■ **Selected passage**
* start *
He understood that the team should act fast. The media beast had to be fed when it was hungry—as soon as possible—if they wanted their story to grow as big as a brachiosaurus.

So Ovchinnikov called the film crew and convinced them to do the impossible and finish the movie by the next morning. And the next morning the video was on YouTube. In addition, Fedor made a post on his blog explaining the details of the project. Now the media had something to chew on.

By Monday, almost every national media outlet was covering the event. By Tuesday, 24 countries learned the name of a relatively small pizza chain from a northwestern Russian city where the temperatures can fall below zero even in June. The Washington Post, Reuters, Business Insider, FOX News, Le Monde, Al Arabiya, and other news sites re-posted the news. The media trend went global.

Launching the experiment, nobody expected media coverage of that scale. And the hype was reinforced a week later when officials said that these deliveries were against the law and Dodo Pizza would be punished.

Crime and punishment

They were punished. Got two fines—one for violating the air space, another for arranging cargo transportation without a license. The latter the team successfully appealed in court. The former they paid.

It wasn't a big deal. Just 50000 rubles (around $1500). But officials warned Dodo Pizza that if they risked repeating the experiment again, the next punishment would be much more severe. And that was a big deal, since the city government had many ways of making life difficult for any company, let alone a startup. The message the authorities sent was straightforward: we won't tolerate these things flying around.
* end *
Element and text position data
* start *
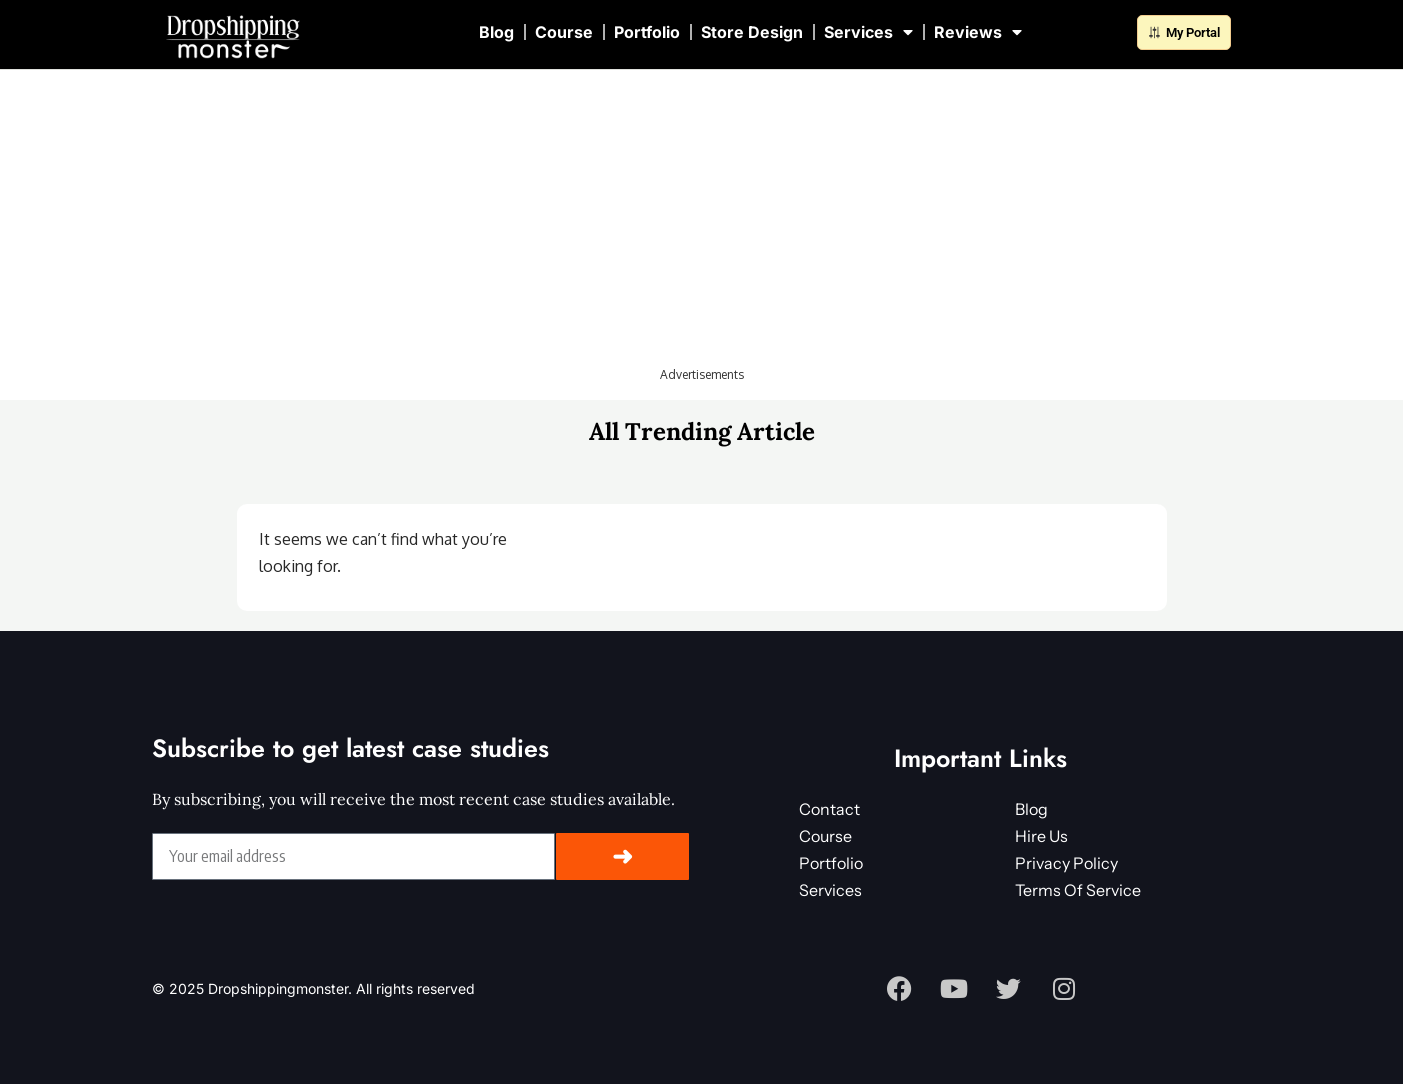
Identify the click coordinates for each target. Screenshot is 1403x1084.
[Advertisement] (702, 225)
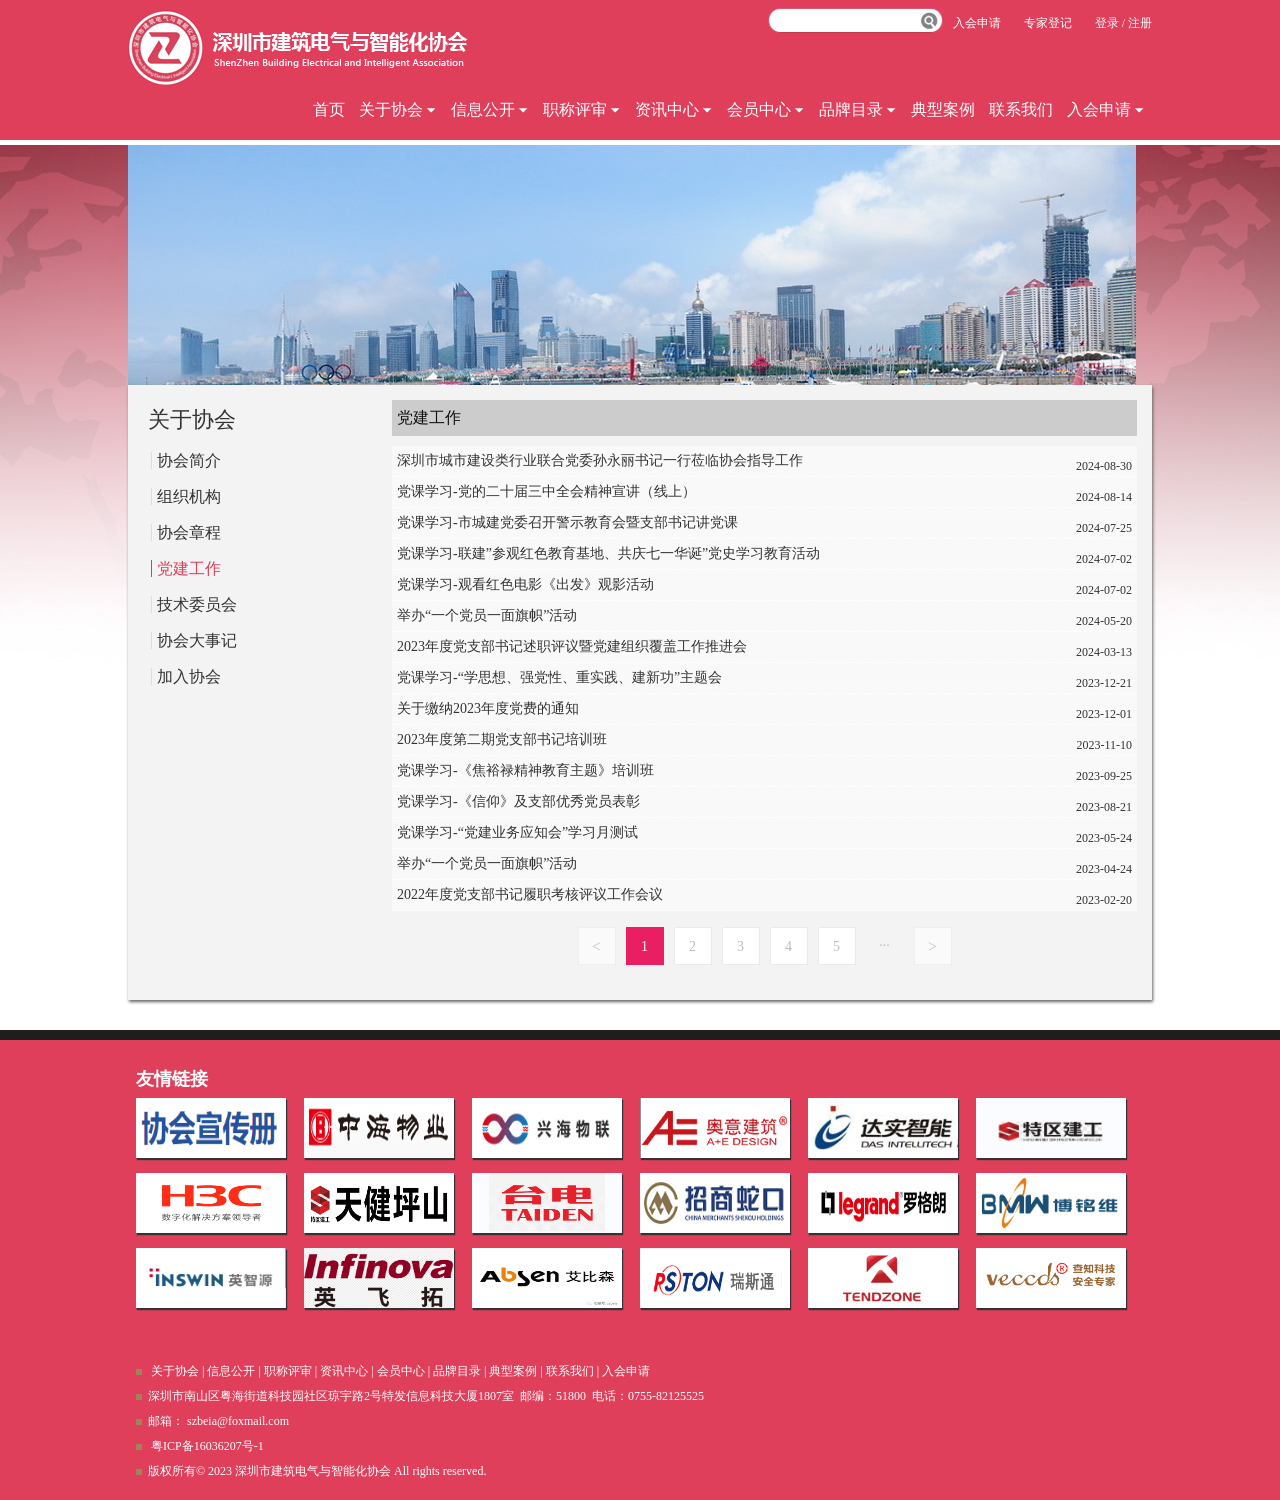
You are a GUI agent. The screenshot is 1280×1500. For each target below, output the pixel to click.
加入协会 (189, 676)
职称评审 (582, 109)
* end *
■ **Set exercise**
Answer these questions about the passage on Dodo Pizza's delivery experiment:
(a) On what site did the video appear the next morning?
(b) By Tuesday, how many countries had learned the name of the pizza chain?
(c) Which of the two fines did the team successfully appeal in court?
These items aren't needed for the task.

■ **Exercise output**
(a) YouTube
(b) 24
(c) The fine for arranging cargo transportation without a license